As traditional journalists work to explain the vital, but often complex, negotiations surrounding health-care legislation, the spotlight Kimmel shines on the issue is welcome. Below, more on the politics of late night.
- No laughing matter: Last month, venerable television critic Bill Carter looked at the newfound political outrage of late-night TV.
- Kimmel vs. Cassidy: CNN’s Frank Pallotta stayed up late to summarize the latest round in Kimmel’s battle with the Louisiana senator.
- The danger of staying on the sidelines: Jimmy Fallon’s Tonight Show was once the undisputed king of late night. But, as The New York Times’s Dave Itzkoff reported in a May profile, Donald Trump’s presidency changed that.
- From behind the desk: For Vox, Caroline Framke offers a laudatory look at the pointed political commentary of Seth Meyers’s Late Night.
- Trump provides job security: Political comedy plays well off broadcast, too.

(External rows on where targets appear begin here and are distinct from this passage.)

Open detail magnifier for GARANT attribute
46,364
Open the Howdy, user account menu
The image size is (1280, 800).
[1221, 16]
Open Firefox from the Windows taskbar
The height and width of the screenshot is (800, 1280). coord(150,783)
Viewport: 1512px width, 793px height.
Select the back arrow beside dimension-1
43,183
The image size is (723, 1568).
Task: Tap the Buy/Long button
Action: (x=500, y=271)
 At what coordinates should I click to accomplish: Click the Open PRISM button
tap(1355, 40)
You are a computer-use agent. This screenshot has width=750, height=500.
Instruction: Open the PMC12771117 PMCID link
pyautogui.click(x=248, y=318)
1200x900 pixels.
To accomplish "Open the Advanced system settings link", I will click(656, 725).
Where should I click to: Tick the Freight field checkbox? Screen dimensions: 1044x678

John Oliver, Trevor Noah, and Bill Maher have all recently signed long-term deals to remain on their respective shows, notes The Hollywood Reporter’s Lesley Goldberg.
Other notable stories
- Sean Spicer is not sorry. In an interview with The Washington Post’s Erik Wemple, Spicer takes some shots at the media and says he is “very happy” with his image. This morning, Axios’s Mike Allen reports that Spicer kept “copious notes” about his meetings in the White House, and that Special Counsel Robert Mueller may be interested in them. When Allen asked Spicer about the notes, the former press secretary showed no interest in talking.
- CJR’s Alexandria Neason goes behind-the-scenes on the production of The Village Voice’s final print edition. Read all the way to the end for a hidden message from Voice staffers to the outlet’s owner.
- BuzzFeed’s Steven Perlberg reports that CNN’s digital operation is facing a shortfall of about $20 million. The company has aggressively pursued digital expansion and told Perlberg that it would continue to invest.
- Lillian Ross, who began writing for The New Yorker in the early days of the Truman presidency, has died. Rebecca Mead remembers Ross as not just a contributor to the magazine, “but a creator—one of those whose style and tone became a standard to which later writers aspired.” Ross’s 1950 profile of Ernest Hemingway is somewhere high on the list of most-anthologized pieces in the history of journalism.
- A clip of MSNBC anchor Lawrence O’Donnell screaming at staffers off the air was leaked to Mediaite. O’Donnell issued an apology on his Twitter feed.
- Former US attorney Preet Bharara, who was fired by Donald Trump in March, is launching a media career, hosting a new podcast from WNYC and signing on as a CNN contributor.